A white Florida woman who fatally shot a Black neighbor through her front door during an ongoing dispute over the neighbor’s boisterous children faces sentencing for her manslaughter conviction. A white Florida woman who fatally shot a Black neighbor through her front door during an ongoing dispute over the neighbor’s boisterous children faces sentencing Monday for her manslaughter conviction. Susan Lorincz, 60, was convicted in August of killing 35-year-old Ajike “A.J.” Owens by firing a single shot from her .380-caliber handgun in June 2023. Lorincz faces a maximum sentence of 30 years in state prison because a firearm was used.
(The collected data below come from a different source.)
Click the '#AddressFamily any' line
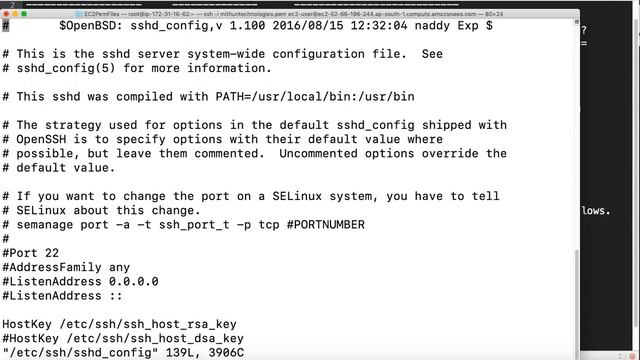pos(66,267)
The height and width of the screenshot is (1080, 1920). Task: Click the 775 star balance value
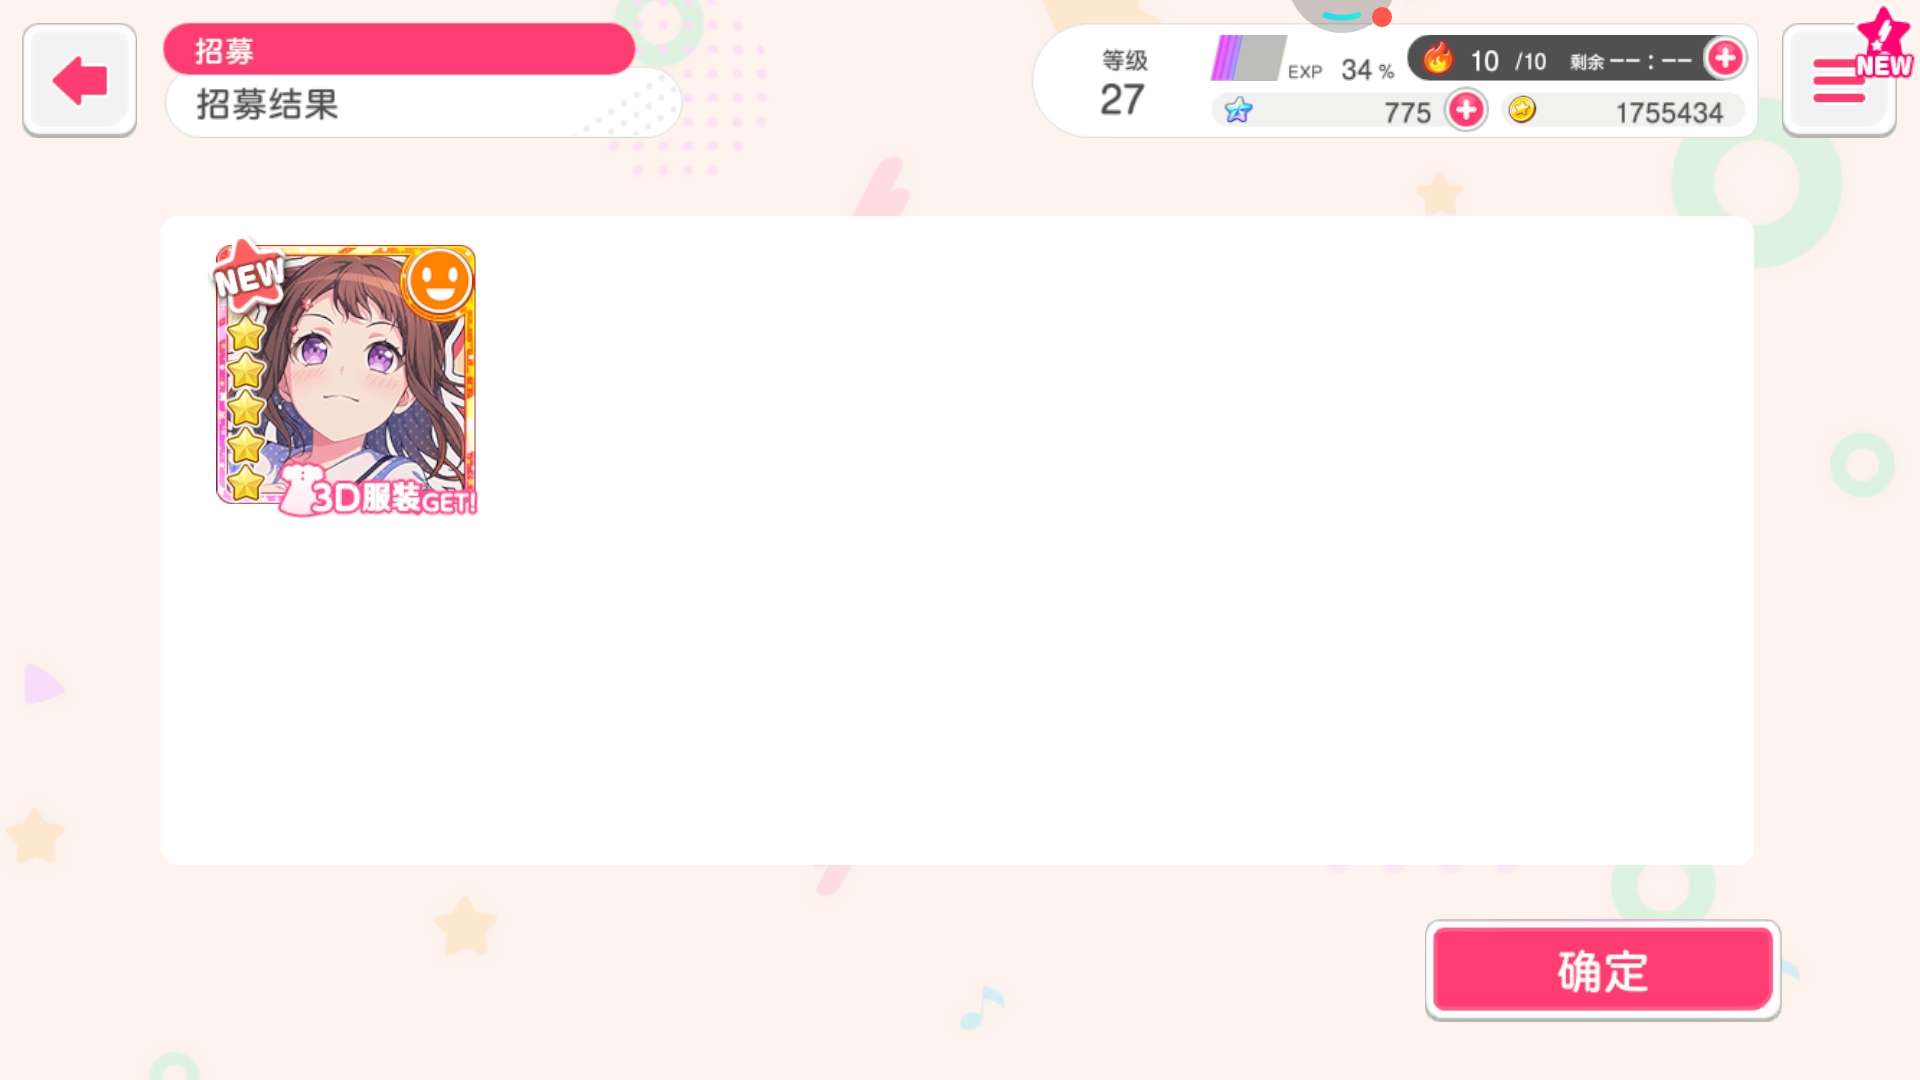(x=1407, y=112)
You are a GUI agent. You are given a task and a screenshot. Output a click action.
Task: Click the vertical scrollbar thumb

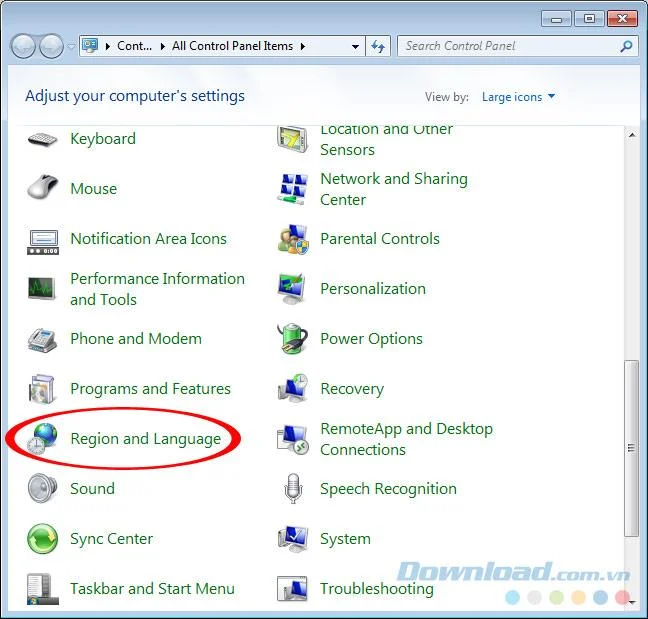(x=631, y=448)
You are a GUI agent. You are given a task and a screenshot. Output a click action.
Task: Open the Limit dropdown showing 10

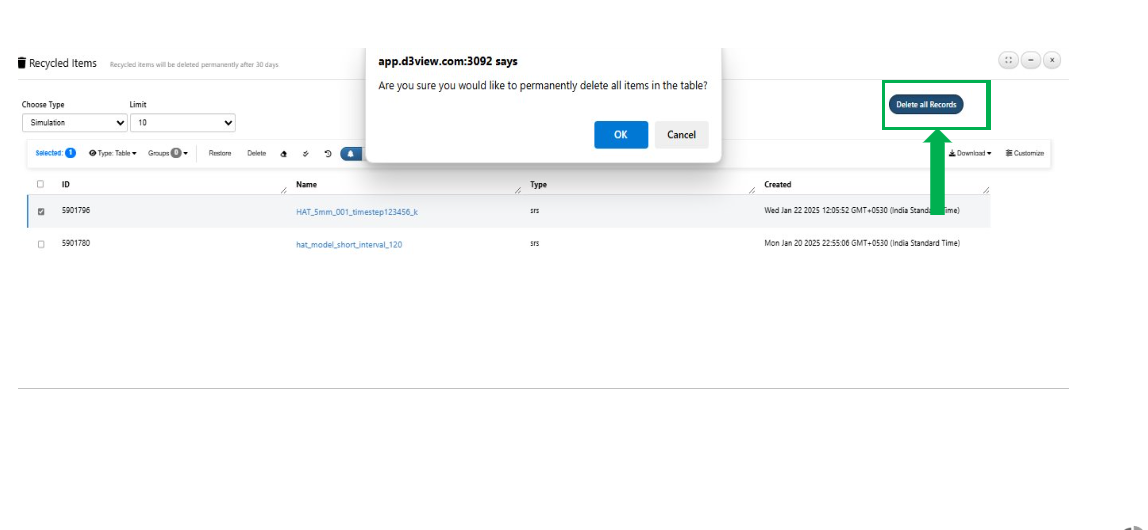coord(183,123)
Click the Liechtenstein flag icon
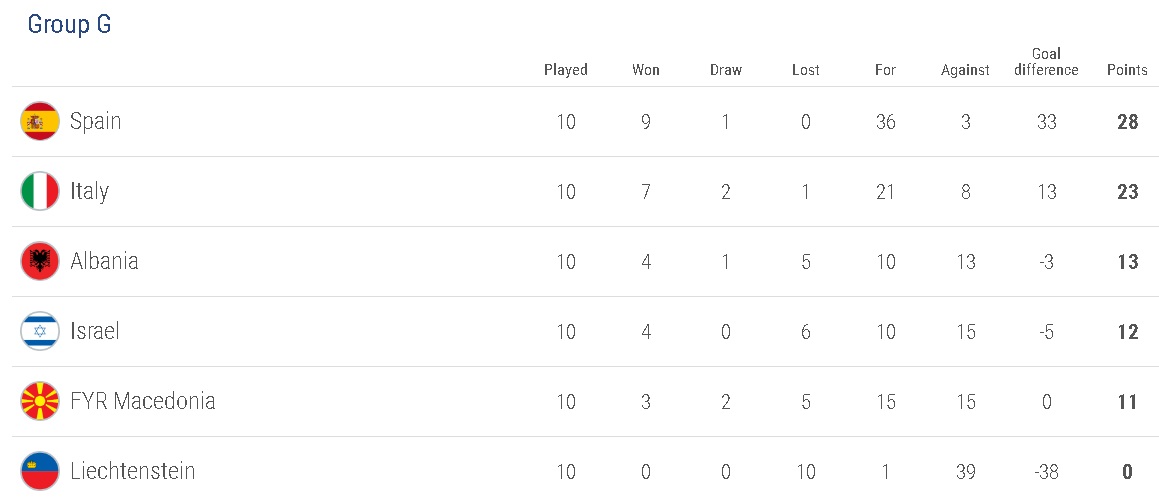This screenshot has width=1159, height=498. point(40,471)
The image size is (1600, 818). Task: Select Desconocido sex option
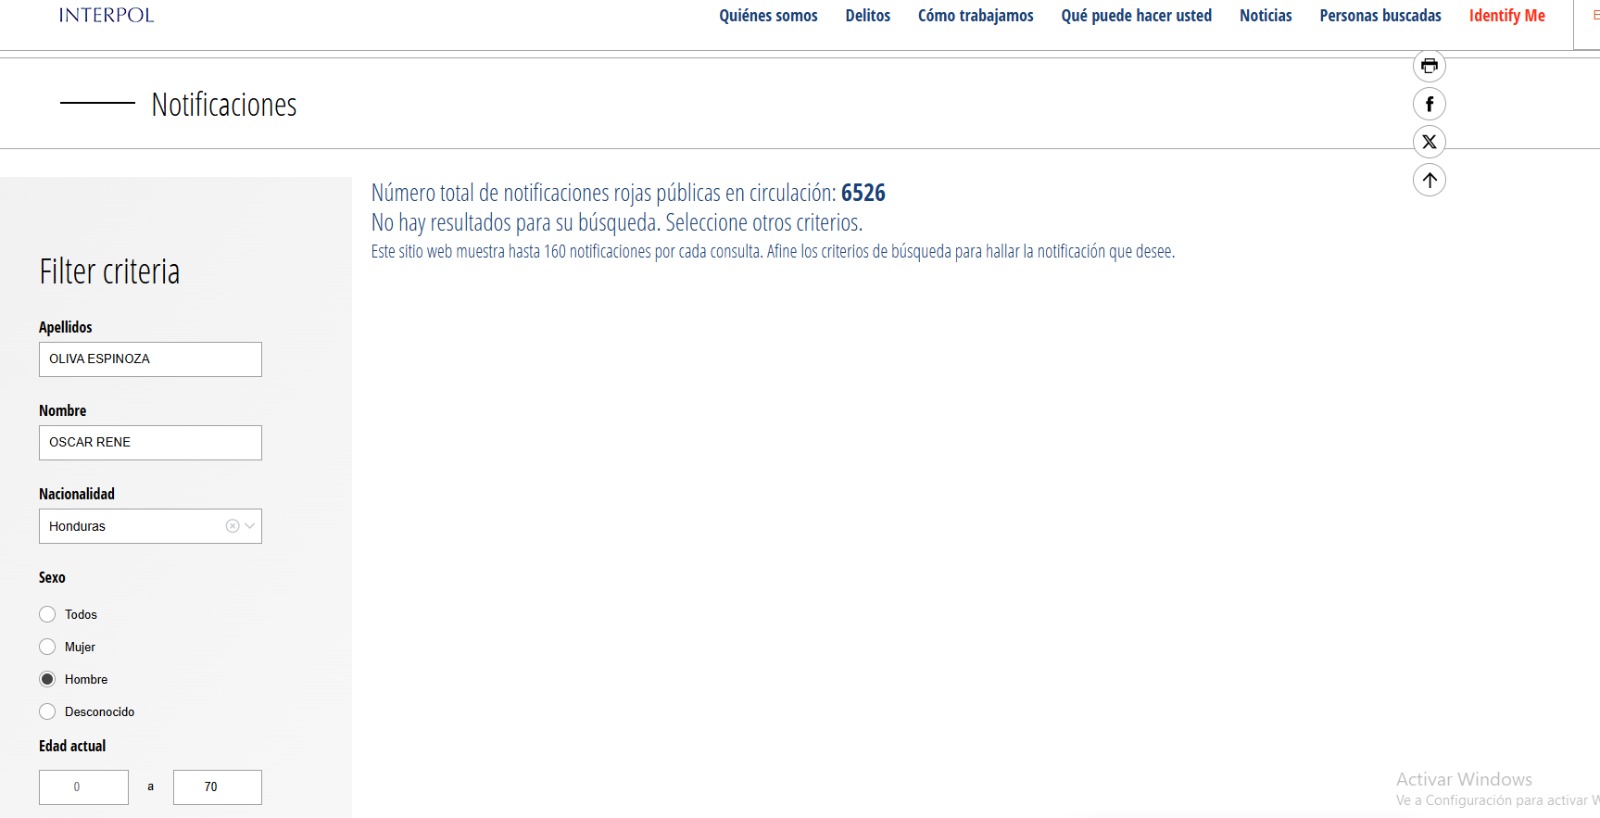(x=47, y=712)
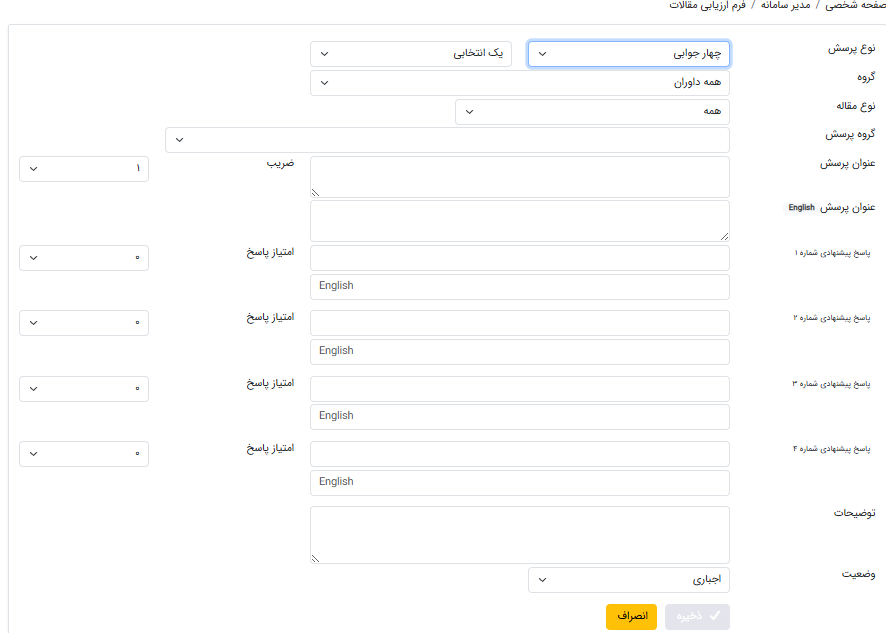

The shooting was the culmination of a long-running argument between the two neighbors over Owens’ children playing in a grassy area at both of their houses in Ocala, about 80 miles (130 kilometers) northwest of Orlando. Prosecutors said Owens had come to Lorincz’s home after her children complained that she had thrown roller skates and an umbrella at them, which Lorincz denied. Trial testimony showed Owens, a mother of four young children, was pounding on Lorincz’s door and yelling, leading Lorincz to claim self-defense in shooting her neighbor. Lorincz told detectives in a videotaped interview that she feared for her life. She also said she had been harassed for most of the three years she lived in the neighborhood. “I thought I was in imminent danger,” she said. But jurors did not agree with her self-defense claim. Owens’ family pushed for the maximum prison sentence after Lorincz was convicted by an all-white jury.